(TAREAS POR HACER)
1 – Contesta estas preguntas sobre el texto de las madres corredoras:
(a) ¿En qué debe convertirse una madre corredora para estirar el tiempo?
(b) ¿Qué nos atrapa si no nos levantamos pronto y nos ponemos los tenis?
(c) ¿Por qué cada minuto es aún más valioso ahora?
2 – Transcribe del texto de las madres corredoras el fragmento que va de "Y es que con" a "en el hogar.", ambos incluidos.

::: FRAGMENTO DE TEXTO

Si ser mujer corredora ya es difícil en un país que no siempre te da las garantías de seguridad y protección para salir a ejercitarte en espacios públicos, ser madre corredora es doblemente difícil. Porque no sólo tienes que procurar tu seguridad y encarar los riesgos que cualquier mujer enfrenta al salir a la calle, sino que —además— tienes que hacer malabares, volverte una maga para estirar el tiempo y, entre el trabajo profesional, la atención del hogar, de los hijos y de tu pareja, encontrar un espacio para ti y para ser tú mientras corres.
Y es que con hijos en casa no hay tiempo para dudar si salimos o no a correr, no podemos pensarlo mucho; o nos levantamos pronto y nos ponemos los tenis, o el trabajo y las labores de la casa nos atrapan. Cada minuto es muy valioso, y ahora más en estos tiempos de pandemia en el que todos estudian o laboran en el hogar.

::::::
::: INFORMACIÓN PROPORCIONADA

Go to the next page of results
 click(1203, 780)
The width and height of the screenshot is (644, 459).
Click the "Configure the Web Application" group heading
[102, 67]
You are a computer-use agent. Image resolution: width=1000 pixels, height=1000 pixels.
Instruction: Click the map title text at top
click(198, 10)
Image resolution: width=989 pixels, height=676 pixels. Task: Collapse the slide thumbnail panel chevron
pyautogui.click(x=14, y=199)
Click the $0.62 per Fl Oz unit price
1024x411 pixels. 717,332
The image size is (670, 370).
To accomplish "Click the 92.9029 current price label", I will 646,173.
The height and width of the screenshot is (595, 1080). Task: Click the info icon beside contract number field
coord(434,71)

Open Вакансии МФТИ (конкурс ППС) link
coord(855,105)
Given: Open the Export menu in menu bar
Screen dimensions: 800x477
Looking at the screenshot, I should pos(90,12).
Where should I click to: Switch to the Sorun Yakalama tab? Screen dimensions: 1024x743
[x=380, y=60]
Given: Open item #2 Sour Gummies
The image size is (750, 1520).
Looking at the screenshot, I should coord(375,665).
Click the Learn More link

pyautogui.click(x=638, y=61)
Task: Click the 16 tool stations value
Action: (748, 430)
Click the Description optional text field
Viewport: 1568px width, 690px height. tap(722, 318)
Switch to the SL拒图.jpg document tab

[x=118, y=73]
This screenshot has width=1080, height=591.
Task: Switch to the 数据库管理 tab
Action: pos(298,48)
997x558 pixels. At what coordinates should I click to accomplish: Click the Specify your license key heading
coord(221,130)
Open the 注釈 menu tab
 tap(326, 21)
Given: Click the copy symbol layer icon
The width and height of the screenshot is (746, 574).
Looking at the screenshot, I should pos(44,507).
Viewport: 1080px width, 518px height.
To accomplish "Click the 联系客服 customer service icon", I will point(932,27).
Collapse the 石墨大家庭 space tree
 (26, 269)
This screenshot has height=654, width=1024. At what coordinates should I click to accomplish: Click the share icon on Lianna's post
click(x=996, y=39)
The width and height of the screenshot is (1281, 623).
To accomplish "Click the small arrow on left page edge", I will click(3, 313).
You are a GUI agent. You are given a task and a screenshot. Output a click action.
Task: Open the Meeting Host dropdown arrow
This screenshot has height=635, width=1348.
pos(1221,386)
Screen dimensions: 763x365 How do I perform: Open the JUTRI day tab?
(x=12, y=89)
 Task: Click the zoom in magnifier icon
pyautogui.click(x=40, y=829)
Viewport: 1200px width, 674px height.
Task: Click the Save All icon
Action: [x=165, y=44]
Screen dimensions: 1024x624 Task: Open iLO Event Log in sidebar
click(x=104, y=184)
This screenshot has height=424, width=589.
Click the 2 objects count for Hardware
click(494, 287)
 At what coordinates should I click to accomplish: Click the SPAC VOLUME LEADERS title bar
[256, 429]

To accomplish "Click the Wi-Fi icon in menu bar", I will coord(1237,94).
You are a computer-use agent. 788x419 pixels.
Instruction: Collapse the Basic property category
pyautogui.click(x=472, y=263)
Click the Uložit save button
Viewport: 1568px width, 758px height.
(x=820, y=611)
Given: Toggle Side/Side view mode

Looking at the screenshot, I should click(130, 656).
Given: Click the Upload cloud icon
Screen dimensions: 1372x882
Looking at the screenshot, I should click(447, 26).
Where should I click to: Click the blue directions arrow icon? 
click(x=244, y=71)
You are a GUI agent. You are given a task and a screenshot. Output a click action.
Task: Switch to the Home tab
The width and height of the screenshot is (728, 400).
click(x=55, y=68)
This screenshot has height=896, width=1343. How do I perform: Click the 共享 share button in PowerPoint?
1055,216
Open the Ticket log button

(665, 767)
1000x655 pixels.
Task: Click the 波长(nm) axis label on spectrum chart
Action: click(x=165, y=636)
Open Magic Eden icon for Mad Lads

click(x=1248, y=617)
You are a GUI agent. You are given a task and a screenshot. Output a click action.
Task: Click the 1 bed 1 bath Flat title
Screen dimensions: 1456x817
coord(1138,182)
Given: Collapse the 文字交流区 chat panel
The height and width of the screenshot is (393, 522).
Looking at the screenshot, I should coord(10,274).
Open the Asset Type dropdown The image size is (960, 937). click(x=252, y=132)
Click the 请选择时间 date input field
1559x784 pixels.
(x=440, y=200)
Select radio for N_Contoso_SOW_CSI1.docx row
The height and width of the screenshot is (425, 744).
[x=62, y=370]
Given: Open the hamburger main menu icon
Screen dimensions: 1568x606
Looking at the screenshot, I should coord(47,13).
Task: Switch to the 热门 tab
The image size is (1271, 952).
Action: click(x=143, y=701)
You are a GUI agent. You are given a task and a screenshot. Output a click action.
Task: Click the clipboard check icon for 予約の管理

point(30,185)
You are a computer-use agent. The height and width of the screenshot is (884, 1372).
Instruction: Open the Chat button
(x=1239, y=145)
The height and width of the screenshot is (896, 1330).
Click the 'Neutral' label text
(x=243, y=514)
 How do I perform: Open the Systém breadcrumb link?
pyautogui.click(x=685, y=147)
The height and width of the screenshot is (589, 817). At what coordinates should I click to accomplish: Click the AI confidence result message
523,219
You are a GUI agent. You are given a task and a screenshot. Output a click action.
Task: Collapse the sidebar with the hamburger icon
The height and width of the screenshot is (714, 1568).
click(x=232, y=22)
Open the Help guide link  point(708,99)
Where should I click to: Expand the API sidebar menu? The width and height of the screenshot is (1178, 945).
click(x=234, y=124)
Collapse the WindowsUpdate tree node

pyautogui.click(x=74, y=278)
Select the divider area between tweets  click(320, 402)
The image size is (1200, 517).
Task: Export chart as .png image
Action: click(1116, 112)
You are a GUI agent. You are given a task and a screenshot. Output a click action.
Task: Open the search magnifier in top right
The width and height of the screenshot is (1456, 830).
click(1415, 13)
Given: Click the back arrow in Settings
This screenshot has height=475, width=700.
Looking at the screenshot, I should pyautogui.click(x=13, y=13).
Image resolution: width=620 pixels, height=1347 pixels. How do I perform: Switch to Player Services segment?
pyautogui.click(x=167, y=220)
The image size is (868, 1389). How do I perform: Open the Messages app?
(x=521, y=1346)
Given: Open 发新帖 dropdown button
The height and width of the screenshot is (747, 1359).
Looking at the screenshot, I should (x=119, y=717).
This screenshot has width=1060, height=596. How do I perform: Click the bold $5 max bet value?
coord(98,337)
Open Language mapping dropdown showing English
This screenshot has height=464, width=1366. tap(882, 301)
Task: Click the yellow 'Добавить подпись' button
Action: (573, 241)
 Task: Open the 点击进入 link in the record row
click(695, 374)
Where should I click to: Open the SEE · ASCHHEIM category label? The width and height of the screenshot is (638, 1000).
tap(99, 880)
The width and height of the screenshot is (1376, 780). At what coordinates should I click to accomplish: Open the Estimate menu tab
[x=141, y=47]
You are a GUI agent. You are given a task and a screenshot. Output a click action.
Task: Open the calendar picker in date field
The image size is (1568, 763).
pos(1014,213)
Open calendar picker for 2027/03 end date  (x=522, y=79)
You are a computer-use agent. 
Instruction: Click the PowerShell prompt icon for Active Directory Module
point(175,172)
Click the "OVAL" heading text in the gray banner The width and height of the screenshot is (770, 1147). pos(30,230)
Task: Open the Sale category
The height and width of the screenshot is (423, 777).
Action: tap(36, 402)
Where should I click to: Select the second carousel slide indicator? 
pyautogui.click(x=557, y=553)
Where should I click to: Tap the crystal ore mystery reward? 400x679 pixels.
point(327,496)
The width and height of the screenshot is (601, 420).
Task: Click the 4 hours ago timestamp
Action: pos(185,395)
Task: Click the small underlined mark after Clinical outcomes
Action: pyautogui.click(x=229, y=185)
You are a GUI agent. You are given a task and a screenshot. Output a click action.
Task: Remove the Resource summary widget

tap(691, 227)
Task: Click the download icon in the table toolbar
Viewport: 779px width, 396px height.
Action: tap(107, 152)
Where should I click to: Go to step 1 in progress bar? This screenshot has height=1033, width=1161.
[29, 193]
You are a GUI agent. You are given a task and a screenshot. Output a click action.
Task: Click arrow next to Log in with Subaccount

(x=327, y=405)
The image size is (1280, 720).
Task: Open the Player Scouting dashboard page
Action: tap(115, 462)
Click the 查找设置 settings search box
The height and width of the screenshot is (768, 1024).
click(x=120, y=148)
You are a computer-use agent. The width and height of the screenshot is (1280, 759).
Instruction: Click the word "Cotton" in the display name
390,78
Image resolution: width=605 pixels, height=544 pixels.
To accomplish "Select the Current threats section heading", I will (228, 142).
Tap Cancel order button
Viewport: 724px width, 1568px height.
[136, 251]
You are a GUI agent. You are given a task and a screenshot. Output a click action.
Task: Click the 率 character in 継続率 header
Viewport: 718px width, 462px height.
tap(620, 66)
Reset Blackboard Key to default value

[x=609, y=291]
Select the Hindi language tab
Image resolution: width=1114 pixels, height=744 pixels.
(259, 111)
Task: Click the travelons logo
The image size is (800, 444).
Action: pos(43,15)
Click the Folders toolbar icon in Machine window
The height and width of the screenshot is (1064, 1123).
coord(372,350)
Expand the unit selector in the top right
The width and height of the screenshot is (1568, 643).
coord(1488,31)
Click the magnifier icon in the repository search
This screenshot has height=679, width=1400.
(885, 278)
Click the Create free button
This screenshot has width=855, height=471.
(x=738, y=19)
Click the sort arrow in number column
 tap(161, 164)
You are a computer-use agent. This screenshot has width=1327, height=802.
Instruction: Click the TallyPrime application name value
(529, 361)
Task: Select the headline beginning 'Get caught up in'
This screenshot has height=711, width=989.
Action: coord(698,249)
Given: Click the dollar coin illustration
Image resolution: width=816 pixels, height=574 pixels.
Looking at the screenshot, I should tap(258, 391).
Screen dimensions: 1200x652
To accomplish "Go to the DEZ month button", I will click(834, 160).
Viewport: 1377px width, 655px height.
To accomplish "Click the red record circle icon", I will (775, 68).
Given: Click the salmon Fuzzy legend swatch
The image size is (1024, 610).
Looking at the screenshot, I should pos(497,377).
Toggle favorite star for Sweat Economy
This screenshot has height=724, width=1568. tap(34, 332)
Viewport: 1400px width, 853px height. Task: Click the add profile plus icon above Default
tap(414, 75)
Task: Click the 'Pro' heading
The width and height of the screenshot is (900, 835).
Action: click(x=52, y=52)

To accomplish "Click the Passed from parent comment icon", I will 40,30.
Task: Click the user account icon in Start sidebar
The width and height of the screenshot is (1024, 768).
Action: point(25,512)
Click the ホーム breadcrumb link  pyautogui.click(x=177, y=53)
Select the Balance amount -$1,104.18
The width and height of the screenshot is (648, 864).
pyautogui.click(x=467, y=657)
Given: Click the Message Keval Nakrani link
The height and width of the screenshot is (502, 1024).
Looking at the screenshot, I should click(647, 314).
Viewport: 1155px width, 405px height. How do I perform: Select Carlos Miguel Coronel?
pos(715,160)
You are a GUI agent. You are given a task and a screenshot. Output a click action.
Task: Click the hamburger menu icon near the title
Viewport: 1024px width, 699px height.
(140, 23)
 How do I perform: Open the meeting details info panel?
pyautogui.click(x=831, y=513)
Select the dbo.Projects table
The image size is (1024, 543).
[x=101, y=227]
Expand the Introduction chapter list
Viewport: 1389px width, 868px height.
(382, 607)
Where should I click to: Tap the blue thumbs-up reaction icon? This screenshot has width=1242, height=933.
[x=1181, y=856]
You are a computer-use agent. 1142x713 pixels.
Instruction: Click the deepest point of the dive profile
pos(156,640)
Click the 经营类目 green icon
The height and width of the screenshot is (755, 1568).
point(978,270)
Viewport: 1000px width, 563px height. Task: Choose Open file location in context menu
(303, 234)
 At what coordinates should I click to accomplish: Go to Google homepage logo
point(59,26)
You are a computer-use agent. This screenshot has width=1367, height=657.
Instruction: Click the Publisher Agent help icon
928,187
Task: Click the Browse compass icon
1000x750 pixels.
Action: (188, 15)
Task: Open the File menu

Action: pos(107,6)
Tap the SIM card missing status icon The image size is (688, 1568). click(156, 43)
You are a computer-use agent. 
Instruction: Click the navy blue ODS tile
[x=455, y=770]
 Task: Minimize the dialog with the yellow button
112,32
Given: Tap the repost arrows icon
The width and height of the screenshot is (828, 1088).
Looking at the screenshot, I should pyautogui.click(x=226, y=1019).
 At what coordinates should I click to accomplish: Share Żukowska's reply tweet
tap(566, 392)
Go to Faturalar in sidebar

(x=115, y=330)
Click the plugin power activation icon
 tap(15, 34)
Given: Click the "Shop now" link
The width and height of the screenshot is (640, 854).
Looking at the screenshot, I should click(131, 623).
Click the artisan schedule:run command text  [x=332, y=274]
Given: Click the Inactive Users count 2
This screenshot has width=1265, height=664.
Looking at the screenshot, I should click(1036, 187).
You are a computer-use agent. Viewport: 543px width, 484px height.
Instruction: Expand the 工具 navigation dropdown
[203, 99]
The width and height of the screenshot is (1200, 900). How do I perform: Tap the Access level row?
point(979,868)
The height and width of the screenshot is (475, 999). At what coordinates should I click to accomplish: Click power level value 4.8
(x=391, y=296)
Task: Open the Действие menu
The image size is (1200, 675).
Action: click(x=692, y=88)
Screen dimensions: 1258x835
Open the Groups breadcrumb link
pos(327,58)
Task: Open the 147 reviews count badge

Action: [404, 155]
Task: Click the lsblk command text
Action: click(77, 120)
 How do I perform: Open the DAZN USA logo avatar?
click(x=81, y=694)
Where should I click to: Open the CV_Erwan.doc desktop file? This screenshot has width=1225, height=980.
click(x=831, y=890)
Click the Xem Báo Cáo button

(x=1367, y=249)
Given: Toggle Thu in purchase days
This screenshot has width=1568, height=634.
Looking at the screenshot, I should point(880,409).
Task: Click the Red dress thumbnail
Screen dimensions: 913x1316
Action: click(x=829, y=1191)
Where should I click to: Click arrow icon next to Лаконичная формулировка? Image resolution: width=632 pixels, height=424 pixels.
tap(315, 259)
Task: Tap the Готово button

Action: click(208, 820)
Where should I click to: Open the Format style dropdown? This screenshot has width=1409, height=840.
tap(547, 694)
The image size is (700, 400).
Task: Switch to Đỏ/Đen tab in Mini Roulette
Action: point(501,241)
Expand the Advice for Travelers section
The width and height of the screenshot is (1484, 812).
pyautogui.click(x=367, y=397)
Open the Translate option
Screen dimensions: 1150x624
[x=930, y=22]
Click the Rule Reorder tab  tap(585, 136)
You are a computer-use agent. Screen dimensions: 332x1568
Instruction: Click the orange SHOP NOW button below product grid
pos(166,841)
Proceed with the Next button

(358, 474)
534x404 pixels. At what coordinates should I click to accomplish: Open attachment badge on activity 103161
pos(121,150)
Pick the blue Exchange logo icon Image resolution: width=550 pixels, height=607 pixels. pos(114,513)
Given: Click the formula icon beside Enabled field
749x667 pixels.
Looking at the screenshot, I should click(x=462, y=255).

::::::

(RESPUESTAS DEL EJERCICIO)
1 –
(a) En una maga.
(b) El trabajo y las labores de la casa.
(c) Por los tiempos de pandemia, en los que todos estudian o laboran en el hogar.

2 –
Y es que con hijos en casa no hay tiempo para dudar si salimos o no a correr, no podemos pensarlo mucho; o nos levantamos pronto y nos ponemos los tenis, o el trabajo y las labores de la casa nos atrapan. Cada minuto es muy valioso, y ahora más en estos tiempos de pandemia en el que todos estudian o laboran en el hogar.